In trimming the score, Lloyd Webber has done the show a favor. It seems less bloated and self-important now. But the speed of Harold Prince’s new staging turns the show into what it has always threatened to become: a theme park ride.

In the face of Cirque du Soleil’s O and Love, seeing stage smoke and candles come up from under the stage is not that impressive.

The Vegas chandelier begins the show in multiple pieces, and when they fly into place, it looks like the theater is being overrun by UFOs. When the chandelier falls, the effect is truly impressive: it drops at great speed directly down toward the audience. You can actually feel the whoosh of its drop. But that’s the only thrill here.

Broadway veterans Brent Barrett and Anthony Crivello are sharing the role of the Phantom. I saw the Tony Award-winning Crivello, and he made absolutely no impression at all other than a certain proficiency at hitting his marks. The less said about Christine (Elizabeth Loyacano at my performance) and Raoul (Tim Martin Gleason) the better. I’ll just say the beautifully costumed mannequins gave more believable performances.

I feel about Phantom the way I feel about Las Vegas: I hope the last time was the last time.

And now, one last dip into the Vegas waters. Some 25 years ago, Donn Arden, a master of the Vegas spectacular, crafted Jubilee! in the style to which Vegas had become accustomed, which meant topless showgirls, G-stringed showboys, state-of-the-art special effects circa 1981 (Oooh, fire! Oooh, water!) and thousands of glittery, feathery costumes.

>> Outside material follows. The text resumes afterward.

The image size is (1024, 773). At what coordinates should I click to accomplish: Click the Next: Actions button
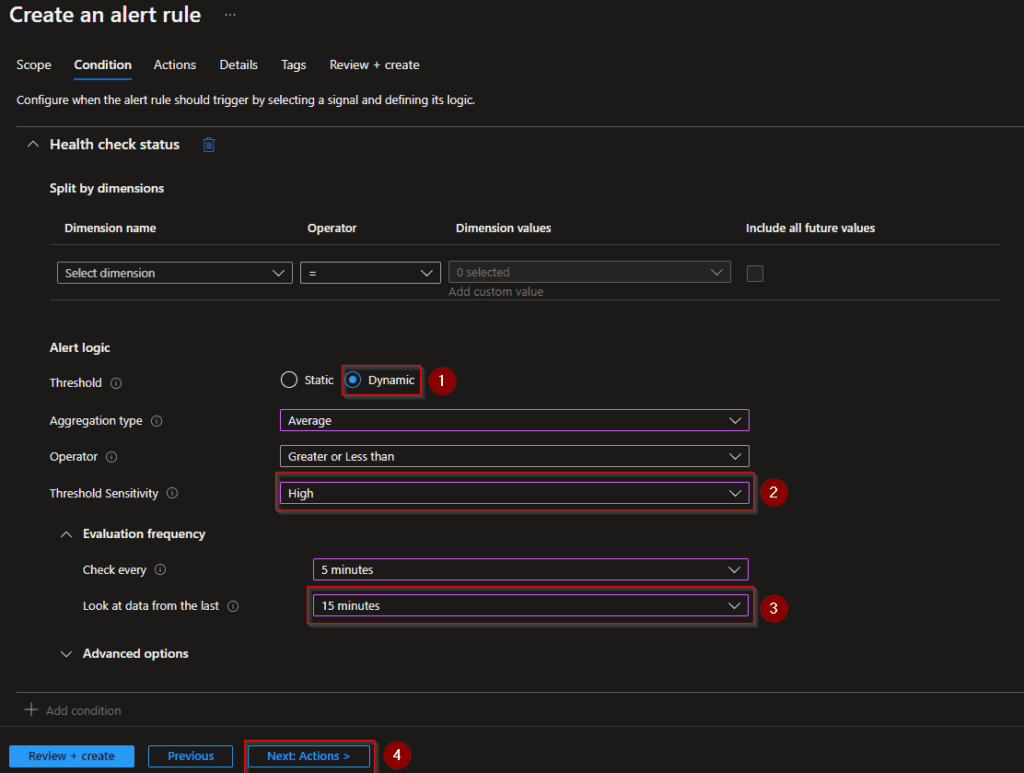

Now that’s the kind of Vegas I’m talking about. I loved every super-cheesy, old-school minute of Jubilee! from the opening Ziegfeld-like number to the ridiculous, nearly nude story of “Samson and Delilah.’’ When you fill a glittery stage with 85 performers high stepping to a mostly pre-recorded soundtrack, never mind the nudity: The spirit of 1970s variety shows lives!

But nothing rivals the sinking of the Titanic (following a ridiculous parade of dancing and Bob Mackie costumes that recall a finale from “The Carol Burnett Show’’). After we see the ship sink amid hulking icebergs, the stage goes black. Within seconds, the cast returns, outfitted in red-white-and-blue to sing “Yankee Doodle Dandy.’’

The mind fairly reels. From tragedy to patriotism in the blink of a false eyelashed eye.

Today’s Vegas looks like an otherworldly circus and smells like air freshener working overtime to cover up cigarette smoke, greed and desperation. Old Vegas smells like smoke, vice and rhinestones and looks like Jubilee! Now, if only Frank, Sammy and Elvis would return, I might actually think about liking Las Vegas.